What this task involves » Look for the string "agent" in the listing below and copy every line in which it appears.

Material shown »
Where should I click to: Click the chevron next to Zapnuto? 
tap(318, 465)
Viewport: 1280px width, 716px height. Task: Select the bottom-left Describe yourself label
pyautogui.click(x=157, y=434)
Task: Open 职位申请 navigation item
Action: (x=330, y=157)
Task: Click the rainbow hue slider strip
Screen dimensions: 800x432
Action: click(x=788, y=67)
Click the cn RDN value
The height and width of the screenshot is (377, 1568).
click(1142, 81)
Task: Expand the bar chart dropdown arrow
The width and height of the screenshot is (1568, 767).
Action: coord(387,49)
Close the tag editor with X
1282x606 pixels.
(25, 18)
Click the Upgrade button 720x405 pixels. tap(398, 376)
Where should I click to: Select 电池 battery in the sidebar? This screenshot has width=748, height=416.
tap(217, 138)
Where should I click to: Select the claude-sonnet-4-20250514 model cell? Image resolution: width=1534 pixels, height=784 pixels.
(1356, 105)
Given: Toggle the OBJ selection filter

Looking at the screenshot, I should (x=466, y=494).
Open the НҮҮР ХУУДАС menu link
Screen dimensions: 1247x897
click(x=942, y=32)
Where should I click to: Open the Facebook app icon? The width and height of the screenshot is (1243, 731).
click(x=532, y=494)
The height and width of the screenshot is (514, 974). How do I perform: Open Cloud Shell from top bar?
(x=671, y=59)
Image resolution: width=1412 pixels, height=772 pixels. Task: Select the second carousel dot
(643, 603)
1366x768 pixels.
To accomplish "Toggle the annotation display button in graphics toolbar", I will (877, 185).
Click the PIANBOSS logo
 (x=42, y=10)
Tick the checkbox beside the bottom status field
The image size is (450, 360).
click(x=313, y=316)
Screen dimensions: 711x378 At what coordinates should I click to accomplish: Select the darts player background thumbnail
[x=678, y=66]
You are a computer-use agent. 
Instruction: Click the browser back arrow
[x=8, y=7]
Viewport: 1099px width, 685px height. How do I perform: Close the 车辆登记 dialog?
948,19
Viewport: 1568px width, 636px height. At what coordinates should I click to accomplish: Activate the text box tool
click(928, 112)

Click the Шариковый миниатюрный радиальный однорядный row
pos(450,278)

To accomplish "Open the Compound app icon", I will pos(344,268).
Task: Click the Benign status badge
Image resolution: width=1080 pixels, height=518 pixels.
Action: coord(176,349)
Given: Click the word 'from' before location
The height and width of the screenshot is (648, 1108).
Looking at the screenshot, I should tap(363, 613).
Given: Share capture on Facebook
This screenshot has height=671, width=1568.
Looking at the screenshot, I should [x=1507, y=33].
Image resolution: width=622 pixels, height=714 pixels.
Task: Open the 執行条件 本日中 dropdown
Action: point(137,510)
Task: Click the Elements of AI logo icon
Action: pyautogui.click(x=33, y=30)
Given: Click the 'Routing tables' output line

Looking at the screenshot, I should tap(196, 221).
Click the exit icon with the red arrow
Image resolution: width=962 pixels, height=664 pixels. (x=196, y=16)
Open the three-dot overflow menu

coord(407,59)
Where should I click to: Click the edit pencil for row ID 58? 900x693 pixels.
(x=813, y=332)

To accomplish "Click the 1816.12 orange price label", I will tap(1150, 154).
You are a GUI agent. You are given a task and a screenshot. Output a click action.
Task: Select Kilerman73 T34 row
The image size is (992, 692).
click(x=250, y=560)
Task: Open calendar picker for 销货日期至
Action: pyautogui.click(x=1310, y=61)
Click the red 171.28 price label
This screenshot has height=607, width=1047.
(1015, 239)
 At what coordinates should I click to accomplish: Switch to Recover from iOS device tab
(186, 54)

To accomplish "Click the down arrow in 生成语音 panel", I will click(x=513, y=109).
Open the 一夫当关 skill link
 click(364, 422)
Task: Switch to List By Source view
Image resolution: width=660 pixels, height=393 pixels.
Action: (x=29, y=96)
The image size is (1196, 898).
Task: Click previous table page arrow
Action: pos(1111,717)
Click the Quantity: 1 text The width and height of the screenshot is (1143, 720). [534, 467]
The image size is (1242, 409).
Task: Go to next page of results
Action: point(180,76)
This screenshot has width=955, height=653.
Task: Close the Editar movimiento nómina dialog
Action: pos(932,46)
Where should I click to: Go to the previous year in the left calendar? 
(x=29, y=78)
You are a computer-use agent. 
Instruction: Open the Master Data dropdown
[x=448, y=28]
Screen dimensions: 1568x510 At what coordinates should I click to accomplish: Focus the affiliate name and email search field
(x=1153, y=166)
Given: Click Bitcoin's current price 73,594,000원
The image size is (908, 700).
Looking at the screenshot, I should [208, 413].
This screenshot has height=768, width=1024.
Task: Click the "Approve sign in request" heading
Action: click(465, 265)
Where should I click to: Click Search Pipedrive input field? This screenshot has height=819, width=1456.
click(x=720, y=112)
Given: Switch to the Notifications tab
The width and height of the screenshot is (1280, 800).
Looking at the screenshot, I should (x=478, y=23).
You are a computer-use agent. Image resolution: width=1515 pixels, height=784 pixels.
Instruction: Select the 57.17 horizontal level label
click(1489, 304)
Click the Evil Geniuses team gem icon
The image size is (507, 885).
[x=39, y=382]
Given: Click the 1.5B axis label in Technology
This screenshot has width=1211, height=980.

Solution to this task »
You are a computer-use agent. 
You are a GUI agent. You are given a task and a screenshot. Output a click action.
You are a computer-use agent. 
You are a computer-use agent. Image resolution: width=1515 pixels, height=784 pixels.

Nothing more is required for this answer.